▶ **EXERCISE BRIEF**: Set out every line of the records below as a numbered list, omitting the blank lines.

▶ **EXCERPTED DATA**:
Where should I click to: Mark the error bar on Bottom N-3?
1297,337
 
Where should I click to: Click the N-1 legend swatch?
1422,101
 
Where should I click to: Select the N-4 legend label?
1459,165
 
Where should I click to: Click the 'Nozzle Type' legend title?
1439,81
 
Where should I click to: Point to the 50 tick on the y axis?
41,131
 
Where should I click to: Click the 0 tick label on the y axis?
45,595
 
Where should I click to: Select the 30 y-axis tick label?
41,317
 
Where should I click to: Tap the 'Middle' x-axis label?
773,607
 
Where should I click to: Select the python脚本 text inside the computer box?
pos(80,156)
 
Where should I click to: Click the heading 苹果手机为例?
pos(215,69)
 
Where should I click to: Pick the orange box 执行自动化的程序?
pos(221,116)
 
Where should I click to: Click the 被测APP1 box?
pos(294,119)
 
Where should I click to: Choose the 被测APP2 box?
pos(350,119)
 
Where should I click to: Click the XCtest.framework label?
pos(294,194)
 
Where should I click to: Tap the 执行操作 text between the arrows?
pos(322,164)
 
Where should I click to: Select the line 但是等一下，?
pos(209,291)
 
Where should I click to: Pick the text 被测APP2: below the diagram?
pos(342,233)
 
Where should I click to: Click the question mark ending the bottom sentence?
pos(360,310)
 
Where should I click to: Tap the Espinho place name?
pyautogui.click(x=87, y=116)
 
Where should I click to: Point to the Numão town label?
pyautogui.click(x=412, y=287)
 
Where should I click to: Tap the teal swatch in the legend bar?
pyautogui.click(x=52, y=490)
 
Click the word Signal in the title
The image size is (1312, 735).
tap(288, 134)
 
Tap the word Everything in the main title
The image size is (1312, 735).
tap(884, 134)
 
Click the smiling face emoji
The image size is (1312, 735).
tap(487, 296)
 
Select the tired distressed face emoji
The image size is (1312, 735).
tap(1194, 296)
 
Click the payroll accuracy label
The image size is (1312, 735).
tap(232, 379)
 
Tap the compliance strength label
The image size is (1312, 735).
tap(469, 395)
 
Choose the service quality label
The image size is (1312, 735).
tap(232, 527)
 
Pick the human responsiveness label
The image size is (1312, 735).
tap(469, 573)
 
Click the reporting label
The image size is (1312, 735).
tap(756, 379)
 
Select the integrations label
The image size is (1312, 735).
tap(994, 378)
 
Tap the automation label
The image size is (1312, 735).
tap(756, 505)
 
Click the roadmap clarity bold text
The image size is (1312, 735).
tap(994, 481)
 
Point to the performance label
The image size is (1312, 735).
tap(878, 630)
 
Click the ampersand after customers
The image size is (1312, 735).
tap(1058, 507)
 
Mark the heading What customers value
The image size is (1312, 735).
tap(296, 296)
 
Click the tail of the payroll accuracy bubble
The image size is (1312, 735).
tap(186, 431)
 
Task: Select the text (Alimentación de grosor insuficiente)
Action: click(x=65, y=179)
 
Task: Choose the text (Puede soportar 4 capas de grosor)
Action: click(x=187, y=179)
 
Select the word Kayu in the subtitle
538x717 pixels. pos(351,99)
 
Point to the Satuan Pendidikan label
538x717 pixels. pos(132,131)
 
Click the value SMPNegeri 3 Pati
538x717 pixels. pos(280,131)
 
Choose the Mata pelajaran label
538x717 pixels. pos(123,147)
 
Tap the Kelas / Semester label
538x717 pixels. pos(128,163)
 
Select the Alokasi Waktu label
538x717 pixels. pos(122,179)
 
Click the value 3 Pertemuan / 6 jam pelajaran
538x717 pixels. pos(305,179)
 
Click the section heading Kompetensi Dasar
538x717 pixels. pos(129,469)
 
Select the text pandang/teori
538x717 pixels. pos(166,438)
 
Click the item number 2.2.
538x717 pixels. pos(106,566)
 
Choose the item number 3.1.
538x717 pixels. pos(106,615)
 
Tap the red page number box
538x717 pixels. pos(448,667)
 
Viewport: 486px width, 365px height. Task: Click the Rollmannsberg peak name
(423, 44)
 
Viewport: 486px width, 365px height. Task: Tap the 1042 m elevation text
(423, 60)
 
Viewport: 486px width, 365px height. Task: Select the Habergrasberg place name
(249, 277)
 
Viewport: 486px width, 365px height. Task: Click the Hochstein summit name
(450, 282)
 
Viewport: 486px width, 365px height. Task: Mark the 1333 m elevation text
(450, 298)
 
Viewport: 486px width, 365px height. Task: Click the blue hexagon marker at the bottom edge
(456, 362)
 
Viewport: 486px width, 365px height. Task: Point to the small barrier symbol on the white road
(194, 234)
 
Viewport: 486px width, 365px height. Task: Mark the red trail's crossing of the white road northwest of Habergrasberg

▶ **RESULT BELOW**:
1. Where should I click to: Mark the error bar on Bottom N-3?
2. 1297,337
3. Where should I click to: Click the N-1 legend swatch?
4. 1422,101
5. Where should I click to: Select the N-4 legend label?
6. 1459,165
7. Where should I click to: Click the 'Nozzle Type' legend title?
8. 1439,81
9. Where should I click to: Point to the 50 tick on the y axis?
10. 41,131
11. Where should I click to: Click the 0 tick label on the y axis?
12. 45,595
13. Where should I click to: Select the 30 y-axis tick label?
14. 41,317
15. Where should I click to: Tap the 'Middle' x-axis label?
16. 773,607
17. Where should I click to: Select the python脚本 text inside the computer box?
18. pos(80,156)
19. Where should I click to: Click the heading 苹果手机为例?
20. pos(215,69)
21. Where should I click to: Pick the orange box 执行自动化的程序?
22. pos(221,116)
23. Where should I click to: Click the 被测APP1 box?
24. pos(294,119)
25. Where should I click to: Choose the 被测APP2 box?
26. pos(350,119)
27. Where should I click to: Click the XCtest.framework label?
28. pos(294,194)
29. Where should I click to: Tap the 执行操作 text between the arrows?
30. pos(322,164)
31. Where should I click to: Select the line 但是等一下，?
32. pos(209,291)
33. Where should I click to: Pick the text 被测APP2: below the diagram?
34. pos(342,233)
35. Where should I click to: Click the question mark ending the bottom sentence?
36. pos(360,310)
37. Where should I click to: Tap the Espinho place name?
38. pyautogui.click(x=87, y=116)
39. Where should I click to: Point to the Numão town label?
40. pyautogui.click(x=412, y=287)
41. Where should I click to: Tap the teal swatch in the legend bar?
42. pyautogui.click(x=52, y=490)
43. Click the word Signal in the title
44. The image size is (1312, 735).
45. tap(288, 134)
46. Tap the word Everything in the main title
47. The image size is (1312, 735).
48. tap(884, 134)
49. Click the smiling face emoji
50. The image size is (1312, 735).
51. tap(487, 296)
52. Select the tired distressed face emoji
53. The image size is (1312, 735).
54. tap(1194, 296)
55. Click the payroll accuracy label
56. The image size is (1312, 735).
57. tap(232, 379)
58. Tap the compliance strength label
59. The image size is (1312, 735).
60. tap(469, 395)
61. Choose the service quality label
62. The image size is (1312, 735).
63. tap(232, 527)
64. Pick the human responsiveness label
65. The image size is (1312, 735).
66. tap(469, 573)
67. Click the reporting label
68. The image size is (1312, 735).
69. tap(756, 379)
70. Select the integrations label
71. The image size is (1312, 735).
72. tap(994, 378)
73. Tap the automation label
74. The image size is (1312, 735).
75. tap(756, 505)
76. Click the roadmap clarity bold text
77. The image size is (1312, 735).
78. tap(994, 481)
79. Point to the performance label
80. The image size is (1312, 735).
81. tap(878, 630)
82. Click the ampersand after customers
83. The image size is (1312, 735).
84. tap(1058, 507)
85. Mark the heading What customers value
86. The image size is (1312, 735).
87. tap(296, 296)
88. Click the tail of the payroll accuracy bubble
89. The image size is (1312, 735).
90. tap(186, 431)
91. Task: Select the text (Alimentación de grosor insuficiente)
92. Action: click(x=65, y=179)
93. Task: Choose the text (Puede soportar 4 capas de grosor)
94. Action: click(x=187, y=179)
95. Select the word Kayu in the subtitle
96. 538x717 pixels. pos(351,99)
97. Point to the Satuan Pendidikan label
98. 538x717 pixels. pos(132,131)
99. Click the value SMPNegeri 3 Pati
100. 538x717 pixels. pos(280,131)
101. Choose the Mata pelajaran label
102. 538x717 pixels. pos(123,147)
103. Tap the Kelas / Semester label
104. 538x717 pixels. pos(128,163)
105. Select the Alokasi Waktu label
106. 538x717 pixels. pos(122,179)
107. Click the value 3 Pertemuan / 6 jam pelajaran
108. 538x717 pixels. pos(305,179)
109. Click the section heading Kompetensi Dasar
110. 538x717 pixels. pos(129,469)
111. Select the text pandang/teori
112. 538x717 pixels. pos(166,438)
113. Click the item number 2.2.
114. 538x717 pixels. pos(106,566)
115. Choose the item number 3.1.
116. 538x717 pixels. pos(106,615)
117. Tap the red page number box
118. 538x717 pixels. pos(448,667)
119. Viewport: 486px width, 365px height. Task: Click the Rollmannsberg peak name
120. (423, 44)
121. Viewport: 486px width, 365px height. Task: Tap the 1042 m elevation text
122. (423, 60)
123. Viewport: 486px width, 365px height. Task: Select the Habergrasberg place name
124. (249, 277)
125. Viewport: 486px width, 365px height. Task: Click the Hochstein summit name
126. (450, 282)
127. Viewport: 486px width, 365px height. Task: Mark the 1333 m elevation text
128. (450, 298)
129. Viewport: 486px width, 365px height. Task: Click the blue hexagon marker at the bottom edge
130. (456, 362)
131. Viewport: 486px width, 365px height. Task: Point to the small barrier symbol on the white road
132. (194, 234)
133. Viewport: 486px width, 365px height. Task: Mark the red trail's crossing of the white road northwest of Habergrasberg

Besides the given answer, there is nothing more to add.